What this task involves =>
Repeat the material below word for word, beginning at its first line and stopping after the line that contains "pos(247,186)". Omit the pictures from your answer.

Exercise material =>

· · · · · · ·

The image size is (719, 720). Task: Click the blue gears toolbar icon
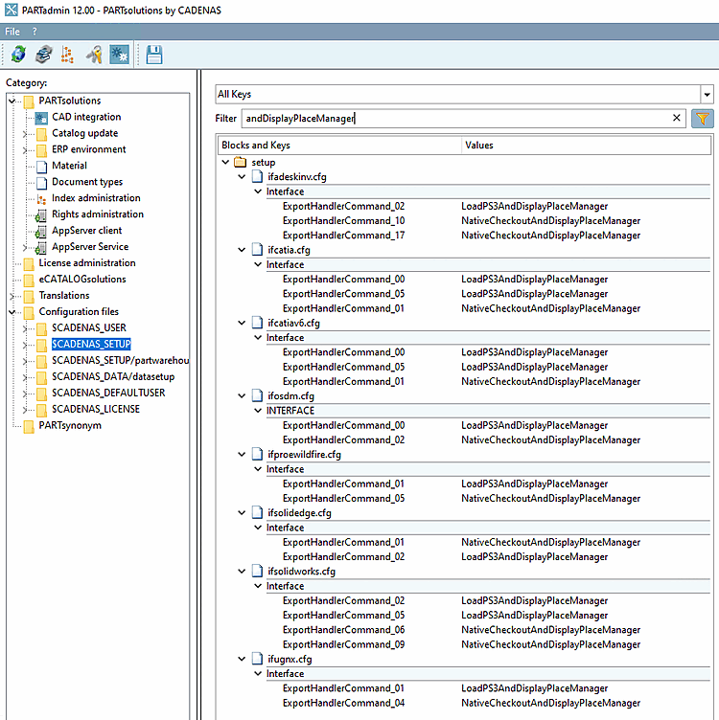pos(119,56)
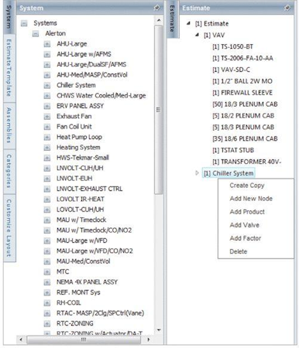Choose Create Copy from context menu
299x348 pixels.
pos(247,186)

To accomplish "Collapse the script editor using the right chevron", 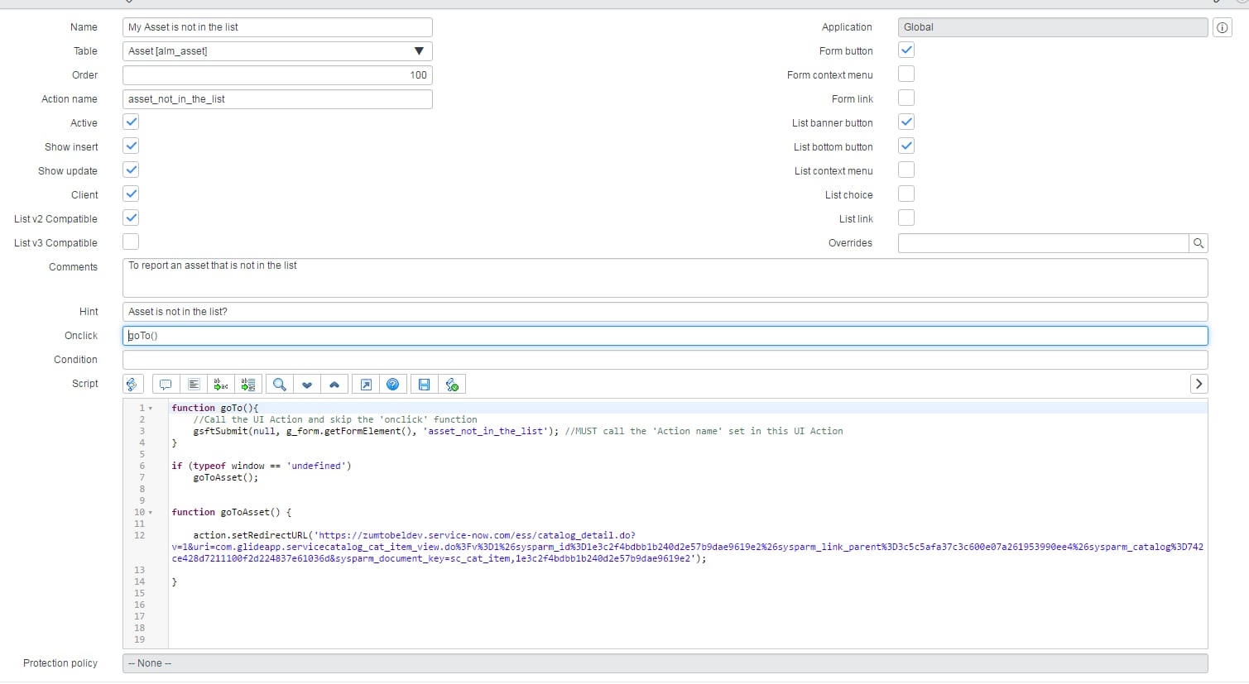I will click(x=1199, y=384).
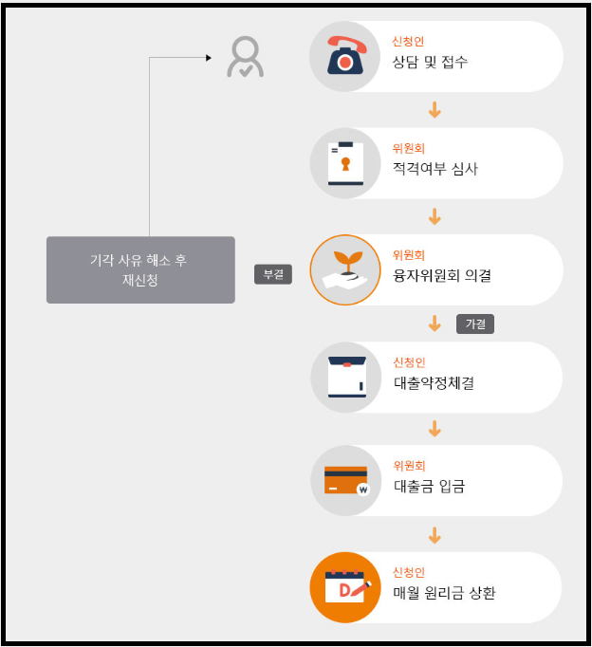592x647 pixels.
Task: Click the loan agreement document box icon
Action: [x=346, y=378]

· · · · · · ·

Task result =>
The image size is (719, 720). Task: Click the blue gears toolbar icon
pos(119,56)
Choose Create Copy from context menu
299x348 pixels.
pos(247,186)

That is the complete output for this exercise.